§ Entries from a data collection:

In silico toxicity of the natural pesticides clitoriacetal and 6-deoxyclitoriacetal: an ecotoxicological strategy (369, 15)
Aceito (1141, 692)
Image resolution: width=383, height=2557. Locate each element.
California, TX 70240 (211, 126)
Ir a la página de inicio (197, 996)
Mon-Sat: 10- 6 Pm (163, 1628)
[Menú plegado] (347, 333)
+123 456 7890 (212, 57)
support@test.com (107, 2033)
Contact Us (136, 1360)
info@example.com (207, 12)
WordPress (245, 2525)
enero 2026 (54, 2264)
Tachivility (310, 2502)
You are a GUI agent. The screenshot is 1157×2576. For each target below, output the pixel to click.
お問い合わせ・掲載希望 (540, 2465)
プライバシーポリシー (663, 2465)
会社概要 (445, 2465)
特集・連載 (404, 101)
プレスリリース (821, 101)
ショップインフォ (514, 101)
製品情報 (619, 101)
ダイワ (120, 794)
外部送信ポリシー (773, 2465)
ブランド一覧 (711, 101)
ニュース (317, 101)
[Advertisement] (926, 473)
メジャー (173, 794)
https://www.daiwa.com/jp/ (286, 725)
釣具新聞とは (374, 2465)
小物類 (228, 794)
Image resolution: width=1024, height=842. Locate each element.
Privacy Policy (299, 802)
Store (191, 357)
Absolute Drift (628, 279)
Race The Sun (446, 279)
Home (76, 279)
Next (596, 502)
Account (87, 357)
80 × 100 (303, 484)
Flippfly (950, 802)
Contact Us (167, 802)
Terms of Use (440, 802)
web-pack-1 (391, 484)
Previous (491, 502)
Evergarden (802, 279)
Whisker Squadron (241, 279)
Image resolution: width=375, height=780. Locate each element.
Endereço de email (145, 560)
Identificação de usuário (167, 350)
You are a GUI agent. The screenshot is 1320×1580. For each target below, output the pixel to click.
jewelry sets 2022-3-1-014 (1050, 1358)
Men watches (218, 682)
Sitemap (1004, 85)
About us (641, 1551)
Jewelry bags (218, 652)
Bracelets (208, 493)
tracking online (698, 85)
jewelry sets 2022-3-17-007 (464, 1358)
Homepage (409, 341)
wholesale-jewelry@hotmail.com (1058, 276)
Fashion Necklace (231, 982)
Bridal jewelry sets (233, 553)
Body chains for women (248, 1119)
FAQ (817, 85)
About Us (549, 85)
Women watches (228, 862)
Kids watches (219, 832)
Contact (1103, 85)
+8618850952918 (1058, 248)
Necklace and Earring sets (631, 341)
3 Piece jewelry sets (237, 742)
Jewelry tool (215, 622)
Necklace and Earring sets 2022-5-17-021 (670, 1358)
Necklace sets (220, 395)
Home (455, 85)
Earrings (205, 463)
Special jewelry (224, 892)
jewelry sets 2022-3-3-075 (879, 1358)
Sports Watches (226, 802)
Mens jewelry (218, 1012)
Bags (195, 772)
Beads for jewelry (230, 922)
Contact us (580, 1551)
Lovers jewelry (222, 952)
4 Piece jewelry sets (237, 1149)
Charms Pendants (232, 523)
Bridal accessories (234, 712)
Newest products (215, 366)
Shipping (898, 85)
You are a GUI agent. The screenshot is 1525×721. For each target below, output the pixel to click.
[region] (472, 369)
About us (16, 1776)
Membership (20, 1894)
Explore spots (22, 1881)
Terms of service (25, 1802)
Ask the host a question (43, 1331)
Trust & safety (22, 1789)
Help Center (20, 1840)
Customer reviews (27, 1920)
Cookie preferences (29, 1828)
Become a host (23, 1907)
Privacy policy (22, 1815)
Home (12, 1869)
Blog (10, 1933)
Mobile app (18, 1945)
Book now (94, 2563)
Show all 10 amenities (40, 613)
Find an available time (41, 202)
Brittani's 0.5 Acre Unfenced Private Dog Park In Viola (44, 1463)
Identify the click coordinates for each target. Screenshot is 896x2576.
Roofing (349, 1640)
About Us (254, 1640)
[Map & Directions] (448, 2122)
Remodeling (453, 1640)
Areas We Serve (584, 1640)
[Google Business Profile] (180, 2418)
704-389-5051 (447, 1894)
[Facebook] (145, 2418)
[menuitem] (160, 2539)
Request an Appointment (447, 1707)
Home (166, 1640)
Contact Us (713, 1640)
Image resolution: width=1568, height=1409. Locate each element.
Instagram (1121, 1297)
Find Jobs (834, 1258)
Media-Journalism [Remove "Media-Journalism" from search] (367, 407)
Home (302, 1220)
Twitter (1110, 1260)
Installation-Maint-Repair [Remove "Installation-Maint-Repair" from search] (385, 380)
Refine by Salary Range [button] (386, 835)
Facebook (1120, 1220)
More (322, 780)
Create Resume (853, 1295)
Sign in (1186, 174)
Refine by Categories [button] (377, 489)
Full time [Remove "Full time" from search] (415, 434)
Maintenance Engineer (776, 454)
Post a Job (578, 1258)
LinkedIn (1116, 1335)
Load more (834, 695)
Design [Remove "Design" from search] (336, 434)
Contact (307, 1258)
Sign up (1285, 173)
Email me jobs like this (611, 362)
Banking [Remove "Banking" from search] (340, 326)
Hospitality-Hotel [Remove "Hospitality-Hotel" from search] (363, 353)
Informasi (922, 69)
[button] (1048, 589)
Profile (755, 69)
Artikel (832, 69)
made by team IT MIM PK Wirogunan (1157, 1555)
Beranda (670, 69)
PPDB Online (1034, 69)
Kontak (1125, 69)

§ Job: Copy out the entries word for word, starting with the line that contains "made by team IT MIM PK Wirogunan (1157, 1555)" and continuing through the last entry, with both ends included.

§ Answer for the task:
made by team IT MIM PK Wirogunan (1157, 1555)
Beranda (670, 69)
PPDB Online (1034, 69)
Kontak (1125, 69)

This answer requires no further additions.